Gyan Educational Institution is a higher secondary school, affiliated to the Central Board of Secondary Education, New Delhi. The school is located in Guwahati, Assam, India. It was established on 17 April 2002 and is one of the institutions of Gyan Educational society. The school is surrounded by a hill in its east, and the Lokhra Road in its west. The school is also covered under Project Child.

==Magazines==
The school has its own yearly magazine, 'Arohan'. It was first published in 2016. With three language sections, namely English, Hindi and Assamese. It comprised many poems, short inspirational stories, paintings, jokes, articles on science and technology, Photos and pictures, etc., written, painted and edited by students, teachers, and administrative staffs.

==List of principals==
- Rajib Dhar : 2002–2012
- Soma Bhattacharjee : 2012–2015
- Sumita Adhikary: 2015–present

== Campus ==
The school is in Jyotikuchi in the Guwahati city. The school campus has a hillock on the eastern side, and the Lokhra Road on the western side.

The school is easily accessible from the Guwahati city by roads. The school is 7.2 km from Guwahati Railway Station; 27 km from the Lokpriya Gopinath Bordoloi International Airport; 10 km from Kamakhya Railway Station.

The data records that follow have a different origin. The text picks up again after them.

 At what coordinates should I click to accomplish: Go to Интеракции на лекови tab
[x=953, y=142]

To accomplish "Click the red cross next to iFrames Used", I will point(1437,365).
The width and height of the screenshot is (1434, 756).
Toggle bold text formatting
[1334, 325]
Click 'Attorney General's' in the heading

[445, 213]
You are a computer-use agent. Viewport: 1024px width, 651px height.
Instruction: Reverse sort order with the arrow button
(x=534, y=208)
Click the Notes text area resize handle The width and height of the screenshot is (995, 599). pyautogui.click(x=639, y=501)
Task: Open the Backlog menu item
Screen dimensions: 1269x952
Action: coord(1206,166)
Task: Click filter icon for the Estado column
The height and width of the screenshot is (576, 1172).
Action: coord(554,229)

The capital complex of Assam at Dispur is 7.9 km from the School.

==Facilities==
The school has bus facilities with GPS in almost every main routes within the city, first-aid facilities with a nurse during the working hours, message facilities for informing about various notices to the parents and guardians, smart class facilities for students from nursery to class 12.

The school also comprises a mini Saraswati temple, an open hall, a Library, a Computer laboratory, a Physics laboratory, a Geography laboratory, a Biology laboratory, a Chemistry laboratory, an activity room, a councillors' room, a sports room, a MIL room, a hygienic canteen for its students as well as for staff and a playground. Facilities for safe drinking water is also provided by the school.

The school also awards annual scholarship of ₹ 10,000 to the candidate securing 1st position with aggregate 80% plus marks from class VI to class X.